Cosa diavolo c’entra uno come Alan Moore coi supereroi? Questa è una domanda che mi sarei potuto fare oggi, ma nel 1988 non avevo letto nulla di Moore e manco sapevo chi fosse. Oggi è una domanda che non mi farei proprio perché ormai Moore lo conosco bene, insomma, non me lo sono mai chiesto.
Se si eccettua Batman, non ho grande simpatia per i supereroi, in più, letto distrattamente, visto che ero poco invogliato dal soggetto, watchmen mi pareva parecchio di destra (sic!) e l’ho snobbato, saltando pure qualche capitolo.
Quando ho visto Gli Incredibili mi è venuta voglia di ricercarlo perché l’incipit è identico: i supereroi sono stati messi in pensione forzata dal governo e si ritrovano, depressi e imbolsiti, a parlare del passato. Ma era un casino ritrovare i vecchi numeri di Corto Maltese (almeno una ventina) sui quali era stato pubblicato a puntate e io non sono pigro, sono accidioso.
Solo in questi giorni ho trovato il coraggio di mettermi a cercare e ho scoperto che mi ero perso uno dei capolavori della graphic novel.
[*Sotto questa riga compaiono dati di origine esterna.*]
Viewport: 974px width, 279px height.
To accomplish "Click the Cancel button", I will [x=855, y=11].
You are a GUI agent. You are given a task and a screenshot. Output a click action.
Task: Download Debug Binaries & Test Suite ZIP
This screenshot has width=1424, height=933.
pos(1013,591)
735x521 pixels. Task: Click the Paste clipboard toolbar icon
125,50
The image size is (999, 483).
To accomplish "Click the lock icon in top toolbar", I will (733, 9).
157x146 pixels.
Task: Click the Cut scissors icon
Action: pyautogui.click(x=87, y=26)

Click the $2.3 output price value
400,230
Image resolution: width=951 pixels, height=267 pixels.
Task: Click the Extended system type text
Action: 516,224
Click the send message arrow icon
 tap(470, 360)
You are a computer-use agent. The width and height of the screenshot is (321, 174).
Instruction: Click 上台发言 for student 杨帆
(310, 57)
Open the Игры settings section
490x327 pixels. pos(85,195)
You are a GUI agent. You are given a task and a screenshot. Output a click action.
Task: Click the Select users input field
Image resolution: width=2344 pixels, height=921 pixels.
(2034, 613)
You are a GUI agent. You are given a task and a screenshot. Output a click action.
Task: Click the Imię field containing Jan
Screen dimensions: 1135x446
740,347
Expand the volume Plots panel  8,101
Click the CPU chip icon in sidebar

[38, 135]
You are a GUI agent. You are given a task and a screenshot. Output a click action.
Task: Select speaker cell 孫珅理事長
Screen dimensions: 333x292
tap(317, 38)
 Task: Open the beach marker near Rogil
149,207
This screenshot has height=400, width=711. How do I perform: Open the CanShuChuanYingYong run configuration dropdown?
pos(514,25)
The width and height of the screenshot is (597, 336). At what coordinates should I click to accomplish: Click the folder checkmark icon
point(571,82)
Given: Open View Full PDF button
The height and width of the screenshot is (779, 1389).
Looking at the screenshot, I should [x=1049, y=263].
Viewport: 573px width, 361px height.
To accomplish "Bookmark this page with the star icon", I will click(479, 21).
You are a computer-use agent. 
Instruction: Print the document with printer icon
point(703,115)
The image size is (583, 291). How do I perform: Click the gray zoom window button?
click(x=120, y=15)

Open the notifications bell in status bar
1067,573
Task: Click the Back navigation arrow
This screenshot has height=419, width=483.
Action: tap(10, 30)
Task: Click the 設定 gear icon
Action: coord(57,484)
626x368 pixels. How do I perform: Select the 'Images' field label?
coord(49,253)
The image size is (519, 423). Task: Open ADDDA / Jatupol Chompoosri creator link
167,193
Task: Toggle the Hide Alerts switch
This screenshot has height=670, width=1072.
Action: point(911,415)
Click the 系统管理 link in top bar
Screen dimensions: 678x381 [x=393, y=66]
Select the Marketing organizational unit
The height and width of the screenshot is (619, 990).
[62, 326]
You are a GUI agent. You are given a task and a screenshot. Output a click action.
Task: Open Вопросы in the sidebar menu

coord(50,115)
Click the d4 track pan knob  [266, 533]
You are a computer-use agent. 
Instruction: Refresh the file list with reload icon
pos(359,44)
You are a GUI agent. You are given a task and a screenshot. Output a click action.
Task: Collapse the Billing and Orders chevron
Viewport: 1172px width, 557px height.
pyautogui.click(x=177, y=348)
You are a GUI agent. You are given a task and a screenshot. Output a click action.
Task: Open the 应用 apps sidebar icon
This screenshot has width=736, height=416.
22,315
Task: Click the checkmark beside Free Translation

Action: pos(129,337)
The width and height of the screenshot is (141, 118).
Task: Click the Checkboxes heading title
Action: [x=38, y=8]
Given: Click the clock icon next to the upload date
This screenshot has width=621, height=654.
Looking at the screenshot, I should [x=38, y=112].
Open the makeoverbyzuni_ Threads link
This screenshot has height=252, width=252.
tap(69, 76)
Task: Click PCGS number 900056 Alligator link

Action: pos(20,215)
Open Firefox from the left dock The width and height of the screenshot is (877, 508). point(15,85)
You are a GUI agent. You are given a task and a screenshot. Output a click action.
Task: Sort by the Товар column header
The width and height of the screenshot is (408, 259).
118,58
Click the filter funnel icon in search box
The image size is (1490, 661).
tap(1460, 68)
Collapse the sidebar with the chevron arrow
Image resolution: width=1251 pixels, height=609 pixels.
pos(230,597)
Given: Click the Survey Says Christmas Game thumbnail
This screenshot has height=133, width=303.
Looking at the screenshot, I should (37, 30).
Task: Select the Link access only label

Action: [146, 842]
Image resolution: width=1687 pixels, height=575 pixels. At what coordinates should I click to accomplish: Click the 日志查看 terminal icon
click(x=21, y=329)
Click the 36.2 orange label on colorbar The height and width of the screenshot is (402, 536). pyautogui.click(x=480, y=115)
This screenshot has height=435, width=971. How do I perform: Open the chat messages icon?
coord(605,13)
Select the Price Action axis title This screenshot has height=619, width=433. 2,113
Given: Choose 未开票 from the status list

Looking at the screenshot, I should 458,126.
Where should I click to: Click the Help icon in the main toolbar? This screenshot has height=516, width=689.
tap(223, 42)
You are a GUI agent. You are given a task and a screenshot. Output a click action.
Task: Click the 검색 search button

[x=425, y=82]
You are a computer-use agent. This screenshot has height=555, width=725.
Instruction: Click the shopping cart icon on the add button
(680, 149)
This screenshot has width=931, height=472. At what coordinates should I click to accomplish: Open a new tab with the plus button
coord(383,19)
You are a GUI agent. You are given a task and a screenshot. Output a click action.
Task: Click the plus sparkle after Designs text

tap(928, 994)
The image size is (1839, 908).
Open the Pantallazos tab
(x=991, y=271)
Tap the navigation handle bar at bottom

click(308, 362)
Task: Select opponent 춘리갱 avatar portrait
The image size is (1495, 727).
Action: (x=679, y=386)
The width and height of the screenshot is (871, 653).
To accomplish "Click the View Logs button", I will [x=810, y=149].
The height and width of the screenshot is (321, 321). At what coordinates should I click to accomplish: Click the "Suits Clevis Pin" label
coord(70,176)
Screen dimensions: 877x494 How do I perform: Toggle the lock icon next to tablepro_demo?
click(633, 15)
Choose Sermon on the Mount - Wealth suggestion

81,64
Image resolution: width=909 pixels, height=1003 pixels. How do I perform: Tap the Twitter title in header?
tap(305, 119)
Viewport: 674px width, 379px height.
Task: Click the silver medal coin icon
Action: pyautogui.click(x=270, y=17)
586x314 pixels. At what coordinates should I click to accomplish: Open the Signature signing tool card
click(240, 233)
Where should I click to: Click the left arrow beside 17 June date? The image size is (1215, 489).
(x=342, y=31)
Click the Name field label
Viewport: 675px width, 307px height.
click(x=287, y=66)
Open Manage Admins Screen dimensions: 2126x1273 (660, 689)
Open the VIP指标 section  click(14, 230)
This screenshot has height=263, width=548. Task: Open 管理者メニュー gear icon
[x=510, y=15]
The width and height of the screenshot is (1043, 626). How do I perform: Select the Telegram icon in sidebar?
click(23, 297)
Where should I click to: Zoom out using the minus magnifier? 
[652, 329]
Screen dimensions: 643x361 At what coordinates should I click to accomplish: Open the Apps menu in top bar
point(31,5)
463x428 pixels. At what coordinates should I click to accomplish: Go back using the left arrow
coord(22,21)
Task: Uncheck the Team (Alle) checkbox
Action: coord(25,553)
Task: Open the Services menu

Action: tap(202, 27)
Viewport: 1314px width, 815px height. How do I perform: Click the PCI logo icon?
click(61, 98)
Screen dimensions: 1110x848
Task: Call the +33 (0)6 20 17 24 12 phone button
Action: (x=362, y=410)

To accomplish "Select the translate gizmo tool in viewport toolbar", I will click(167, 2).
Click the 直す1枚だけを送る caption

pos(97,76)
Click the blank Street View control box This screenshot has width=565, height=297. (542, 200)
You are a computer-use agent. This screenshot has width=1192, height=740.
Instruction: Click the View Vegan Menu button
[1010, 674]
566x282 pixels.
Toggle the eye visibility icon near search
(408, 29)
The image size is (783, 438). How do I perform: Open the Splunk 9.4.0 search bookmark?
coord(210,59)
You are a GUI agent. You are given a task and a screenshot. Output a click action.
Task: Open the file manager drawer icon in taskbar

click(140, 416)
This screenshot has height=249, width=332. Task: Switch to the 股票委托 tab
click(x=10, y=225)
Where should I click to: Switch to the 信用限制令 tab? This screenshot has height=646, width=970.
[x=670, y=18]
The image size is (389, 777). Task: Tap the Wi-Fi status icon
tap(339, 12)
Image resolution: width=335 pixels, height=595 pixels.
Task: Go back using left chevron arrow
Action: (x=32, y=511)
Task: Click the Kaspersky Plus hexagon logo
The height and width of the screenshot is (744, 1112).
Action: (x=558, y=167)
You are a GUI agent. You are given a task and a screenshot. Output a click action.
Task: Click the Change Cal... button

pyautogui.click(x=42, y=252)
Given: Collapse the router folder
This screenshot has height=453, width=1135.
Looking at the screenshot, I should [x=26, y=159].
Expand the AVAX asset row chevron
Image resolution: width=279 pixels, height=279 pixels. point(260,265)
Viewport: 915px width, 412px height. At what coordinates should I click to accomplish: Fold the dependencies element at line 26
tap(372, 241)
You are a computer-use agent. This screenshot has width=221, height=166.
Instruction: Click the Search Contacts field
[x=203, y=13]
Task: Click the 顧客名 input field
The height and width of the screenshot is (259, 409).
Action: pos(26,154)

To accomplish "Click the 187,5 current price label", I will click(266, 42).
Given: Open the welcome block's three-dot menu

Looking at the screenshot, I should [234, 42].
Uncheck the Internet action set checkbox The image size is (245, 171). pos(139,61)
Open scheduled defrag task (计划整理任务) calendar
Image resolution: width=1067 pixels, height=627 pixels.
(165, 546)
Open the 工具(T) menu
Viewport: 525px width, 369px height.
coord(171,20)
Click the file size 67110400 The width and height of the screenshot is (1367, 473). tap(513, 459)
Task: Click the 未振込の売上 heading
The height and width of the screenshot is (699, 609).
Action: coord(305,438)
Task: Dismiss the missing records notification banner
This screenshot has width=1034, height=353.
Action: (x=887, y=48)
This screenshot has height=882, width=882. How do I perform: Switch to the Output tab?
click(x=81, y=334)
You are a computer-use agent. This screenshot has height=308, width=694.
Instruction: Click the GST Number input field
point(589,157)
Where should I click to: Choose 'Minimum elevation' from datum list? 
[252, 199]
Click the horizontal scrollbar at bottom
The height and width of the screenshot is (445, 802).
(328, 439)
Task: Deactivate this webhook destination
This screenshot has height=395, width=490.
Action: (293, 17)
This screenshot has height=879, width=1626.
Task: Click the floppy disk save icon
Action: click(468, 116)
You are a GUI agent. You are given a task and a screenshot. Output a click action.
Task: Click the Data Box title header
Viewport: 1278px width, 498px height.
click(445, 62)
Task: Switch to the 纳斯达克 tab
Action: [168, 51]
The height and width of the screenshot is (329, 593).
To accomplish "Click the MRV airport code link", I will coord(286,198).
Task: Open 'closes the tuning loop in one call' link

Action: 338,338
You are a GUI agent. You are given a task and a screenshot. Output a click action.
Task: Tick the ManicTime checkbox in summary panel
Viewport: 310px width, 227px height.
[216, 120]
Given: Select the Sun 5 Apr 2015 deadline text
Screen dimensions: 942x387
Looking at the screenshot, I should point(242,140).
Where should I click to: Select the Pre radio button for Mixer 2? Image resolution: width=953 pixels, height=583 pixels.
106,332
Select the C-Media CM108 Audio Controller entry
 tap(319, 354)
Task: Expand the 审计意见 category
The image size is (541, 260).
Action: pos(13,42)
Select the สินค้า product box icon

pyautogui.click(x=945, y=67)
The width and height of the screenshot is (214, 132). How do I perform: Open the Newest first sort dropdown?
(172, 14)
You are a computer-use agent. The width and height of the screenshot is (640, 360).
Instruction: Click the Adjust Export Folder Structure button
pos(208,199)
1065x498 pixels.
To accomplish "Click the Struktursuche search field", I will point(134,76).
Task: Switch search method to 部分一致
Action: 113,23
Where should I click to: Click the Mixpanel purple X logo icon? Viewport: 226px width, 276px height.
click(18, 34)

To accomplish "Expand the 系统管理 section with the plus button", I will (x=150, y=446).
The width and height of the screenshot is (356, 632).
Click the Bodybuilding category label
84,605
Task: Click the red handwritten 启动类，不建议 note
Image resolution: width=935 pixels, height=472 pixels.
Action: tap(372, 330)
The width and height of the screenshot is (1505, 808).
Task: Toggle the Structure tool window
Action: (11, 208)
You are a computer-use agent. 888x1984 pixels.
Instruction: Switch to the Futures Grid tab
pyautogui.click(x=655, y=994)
Siamo nel 1985 a New York, Nixon è presidente degli Stati Uniti per l’ennesimo mandato e qualcuno sta uccidendo i supereroi. Rorschach, che è l’unico supereroe che non ha smesso la maschera, indaga. Gli altri supereroi coinvolti sono il Comico (scaraventato da una finestra), Nite Owl, il dottor Manhattan e la sua compagna, Silk Spectre, e Ozymandias, l’uomo più intelligente del mondo. In aria c’è anche la terza guerra mondiale e un solo modo per scongiurarla. Resa molto bene la paura della guerra atomica, con continui rimandi a Hiroshima e Nagasaki.
Quello che Gli Incredibili fanno in chiave comica, Watchmen lo fa seriamente. I supereroi sono pieni di vizi e debolezze, sono fascisti e senza scrupoli, nevrotici, narcisisti e sguazzano nel torbido. Gli elementi un po’ meno peggio sono il dottor Manhattan, che ha ben poco di umano: dopo che è stato demolecolarizzato e è riuscito a ristrutturarsi vede gli elettroni può vivere su Marte e altre amenità del genere e Nite Owl, goffo, timido, sentimentale, è quello che per primo scopre il complotto ma sceglie di tacere per il bene dell’umanità.
Alla fine di ogni capitolo ci sono alcune strofe di canzoni di Dylan, Elvis Costello, John Cale o citazioni di Blake, Einstein, Nietsche, Shelley o, quando la situazione è particolarmente apocalittica, dalla Bibbia. Mi piace questo modo che ha Moore di mettere sullo stesso piano Dylan e Blake, Cale e Einstein; è l’affermazione della cultura considerata minore (come lo è pure il fumetto) che dovrebbe meritare la stessa attenzione di quella colta e ufficiale. Perché versi come “The piano has been drinking / my neck tie is asleep / and the combo went back to New York” non sta sulle antologie e una stronzata come “M’illumino d’immenso” sì?